▶ [What is being asked]:
Copy out exactly, from the entries that follow, the line holding "This screenshot has width=676, height=1463.", the line holding "Task: Click the green overlap", and all lines between them, but no pictures.

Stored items
┌────────
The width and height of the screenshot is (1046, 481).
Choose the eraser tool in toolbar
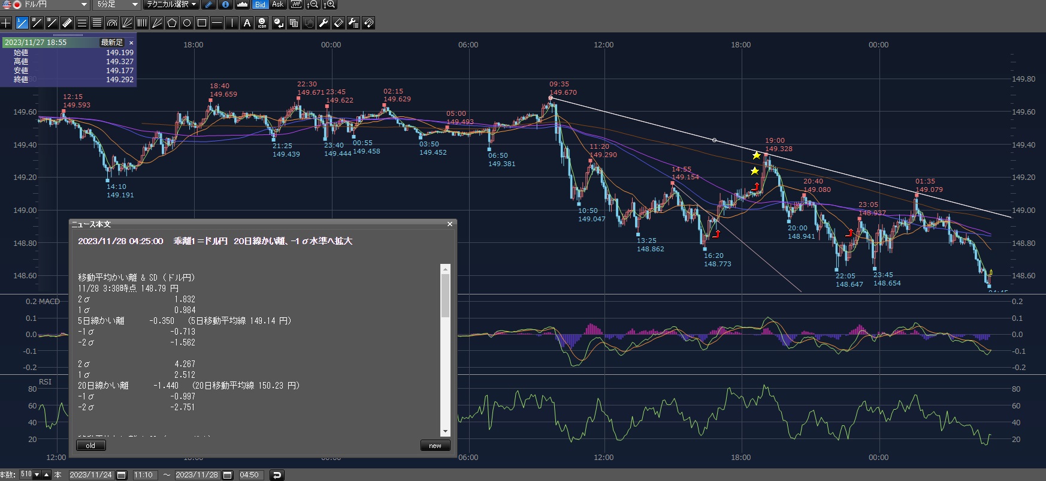338,23
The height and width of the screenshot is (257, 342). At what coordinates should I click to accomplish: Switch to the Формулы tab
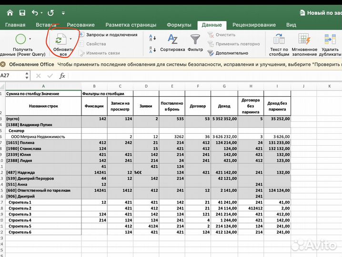pos(179,25)
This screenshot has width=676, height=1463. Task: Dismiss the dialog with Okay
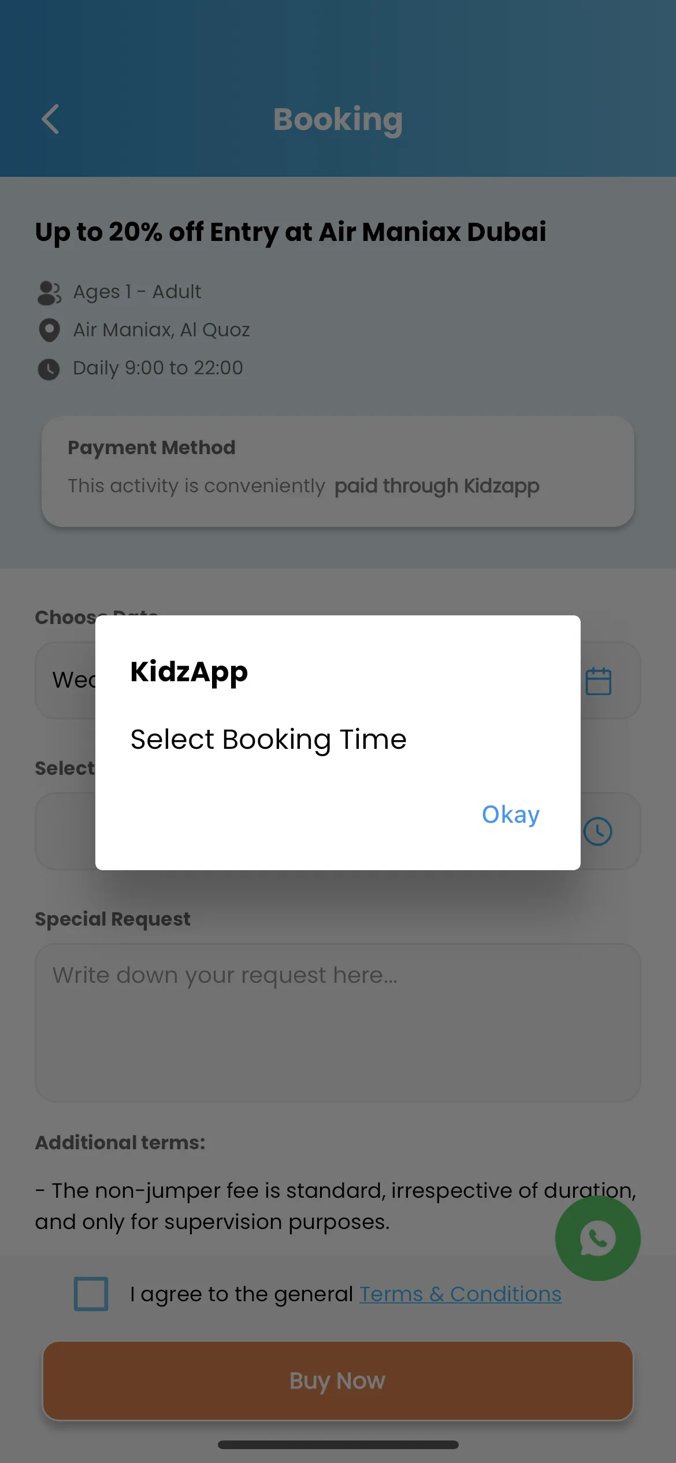tap(511, 814)
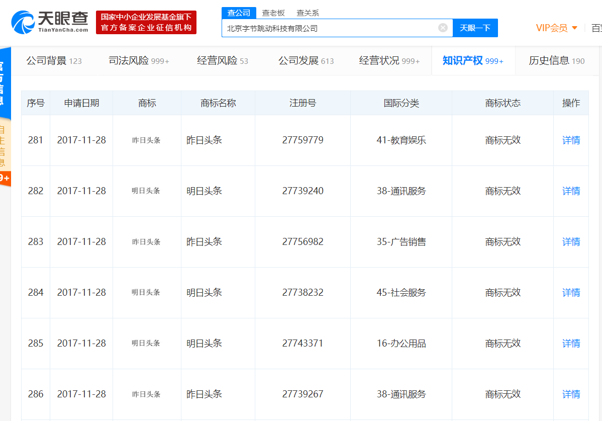The image size is (602, 421).
Task: View 详情 for trademark number 27756982
Action: 571,242
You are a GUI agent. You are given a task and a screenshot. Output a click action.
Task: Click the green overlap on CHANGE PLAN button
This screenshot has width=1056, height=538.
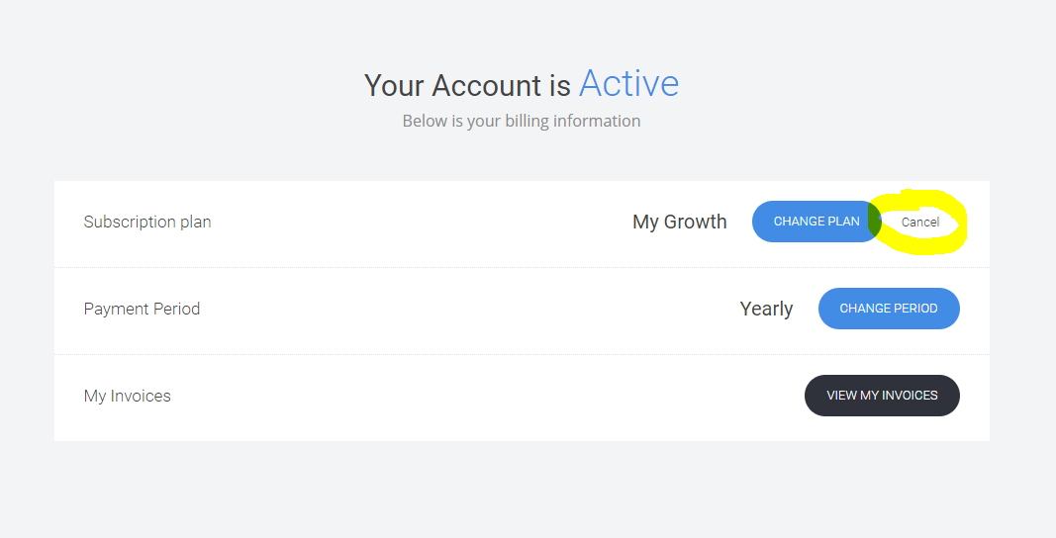pos(874,221)
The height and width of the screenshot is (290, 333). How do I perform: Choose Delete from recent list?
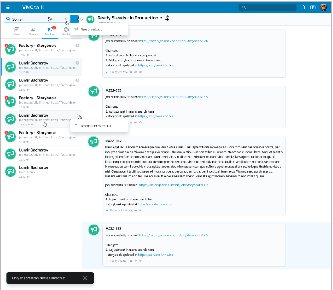tap(96, 126)
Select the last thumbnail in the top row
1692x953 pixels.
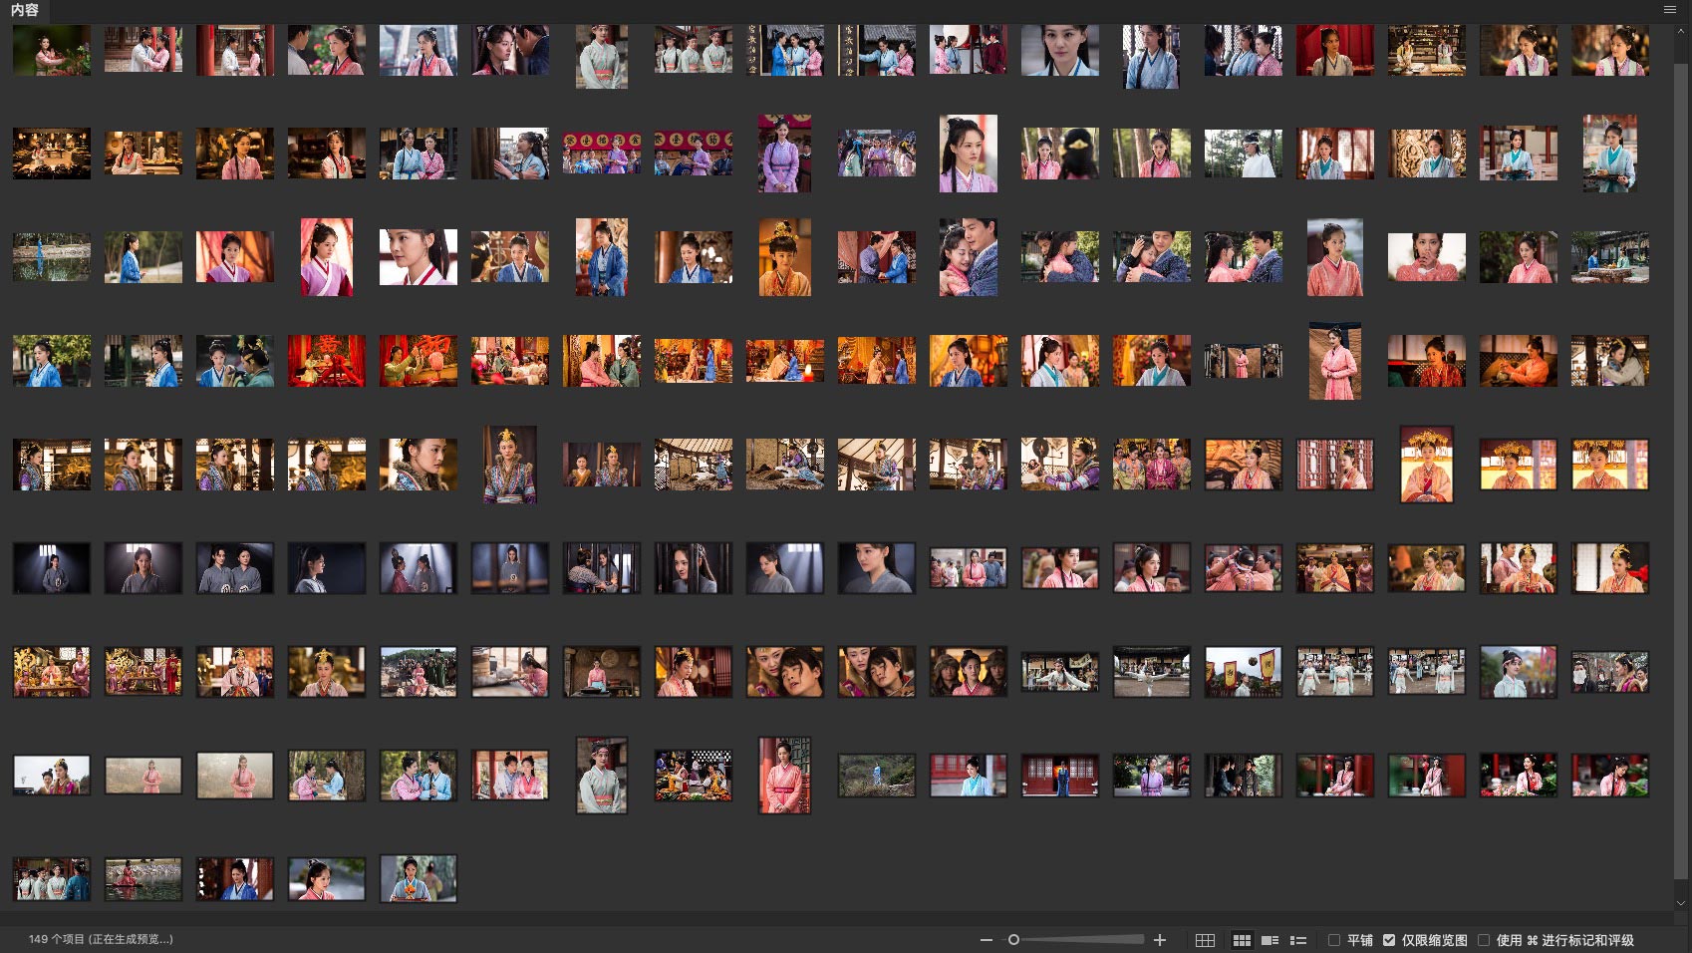(1610, 50)
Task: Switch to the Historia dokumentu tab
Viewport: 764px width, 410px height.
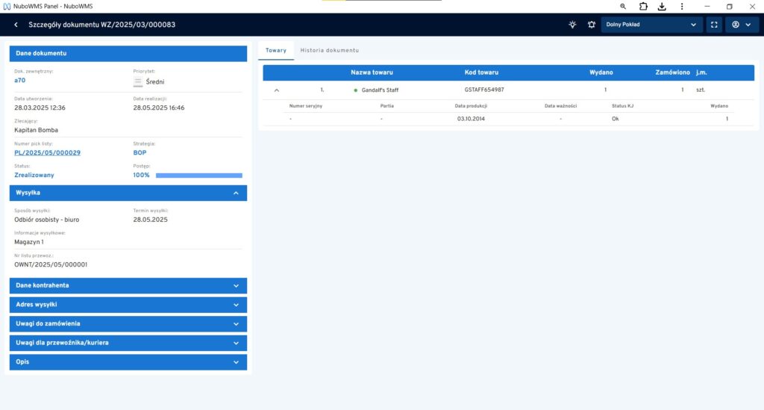Action: (x=329, y=50)
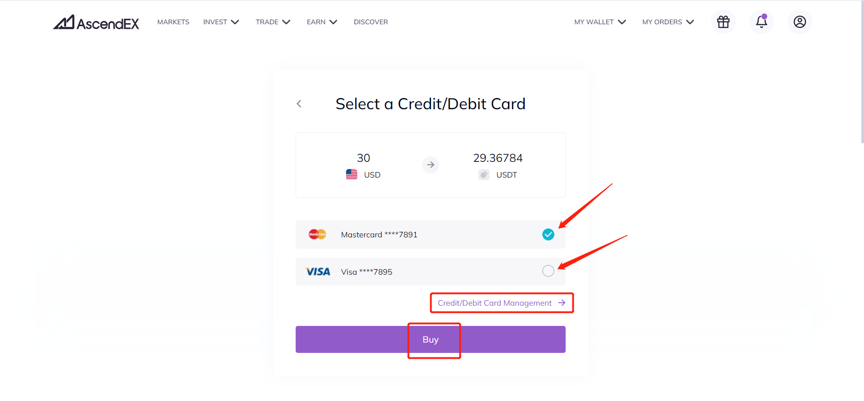Click the Mastercard logo icon

click(317, 234)
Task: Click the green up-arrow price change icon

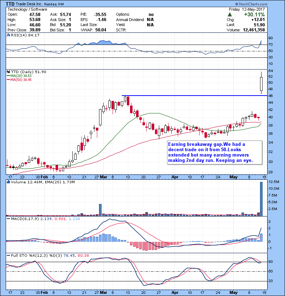Action: [x=231, y=15]
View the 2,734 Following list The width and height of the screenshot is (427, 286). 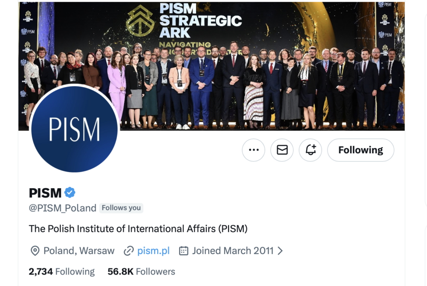(61, 271)
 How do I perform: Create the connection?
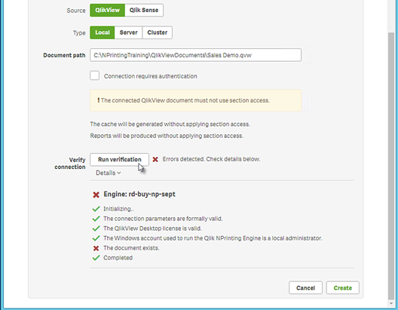(343, 287)
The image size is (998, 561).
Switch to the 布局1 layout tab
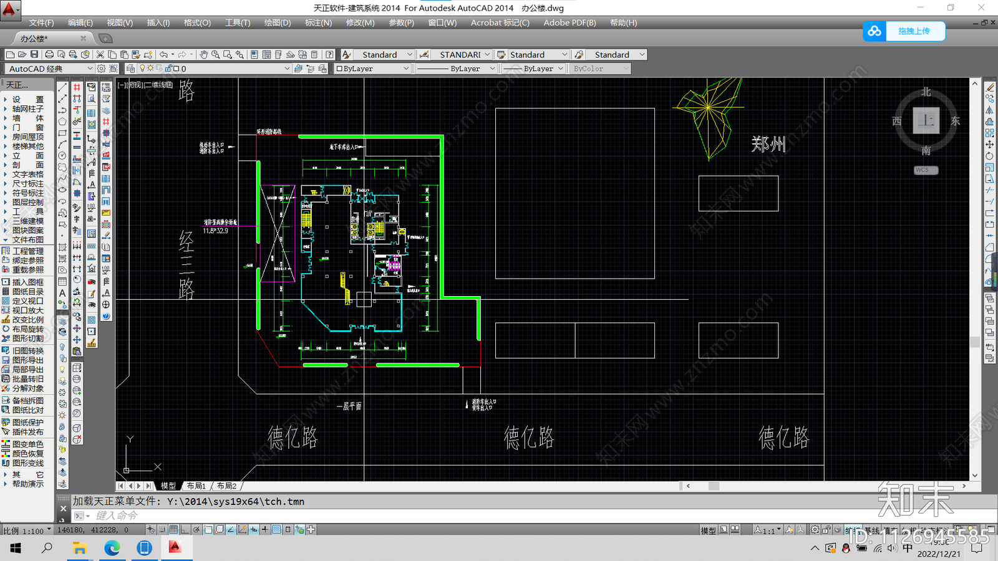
└────────
▶ [The completed task]:
This screenshot has width=676, height=1463. Task: Dismiss the dialog with Okay
tap(511, 814)
The image size is (602, 421).
Task: View 详情 for trademark number 27756982
Action: 571,242
You are a GUI agent. You are given a task and a screenshot. Output a click action.
Task: Click the green overlap on CHANGE PLAN button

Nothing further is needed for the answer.